_Work order_: Repeat the entries that appear below, exactly and in full.
(Data begins)
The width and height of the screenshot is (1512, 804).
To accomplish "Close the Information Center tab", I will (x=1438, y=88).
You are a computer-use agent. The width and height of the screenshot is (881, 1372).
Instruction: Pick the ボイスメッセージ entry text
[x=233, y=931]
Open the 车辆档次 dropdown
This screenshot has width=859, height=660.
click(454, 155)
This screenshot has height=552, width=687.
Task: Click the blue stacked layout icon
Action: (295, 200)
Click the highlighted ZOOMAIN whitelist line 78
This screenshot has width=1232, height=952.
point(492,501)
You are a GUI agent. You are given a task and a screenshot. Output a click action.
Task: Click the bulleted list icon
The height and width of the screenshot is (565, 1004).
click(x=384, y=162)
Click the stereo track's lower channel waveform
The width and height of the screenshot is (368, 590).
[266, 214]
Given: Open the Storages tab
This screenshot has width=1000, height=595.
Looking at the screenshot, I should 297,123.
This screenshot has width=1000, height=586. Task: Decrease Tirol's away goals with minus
(Data ends)
_Response below_:
The width and height of the screenshot is (1512, 804).
To accomplish "Close the Information Center tab", I will (x=1438, y=88).
You are a computer-use agent. The width and height of the screenshot is (881, 1372).
Instruction: Pick the ボイスメッセージ entry text
[x=233, y=931]
Open the 车辆档次 dropdown
This screenshot has width=859, height=660.
click(454, 155)
This screenshot has height=552, width=687.
Task: Click the blue stacked layout icon
Action: (295, 200)
Click the highlighted ZOOMAIN whitelist line 78
This screenshot has width=1232, height=952.
point(492,501)
You are a GUI agent. You are given a task and a screenshot. Output a click action.
Task: Click the bulleted list icon
The height and width of the screenshot is (565, 1004).
click(x=384, y=162)
Click the stereo track's lower channel waveform
The width and height of the screenshot is (368, 590).
[266, 214]
Given: Open the Storages tab
This screenshot has width=1000, height=595.
Looking at the screenshot, I should 297,123.
This screenshot has width=1000, height=586. Task: Decrease Tirol's away goals with minus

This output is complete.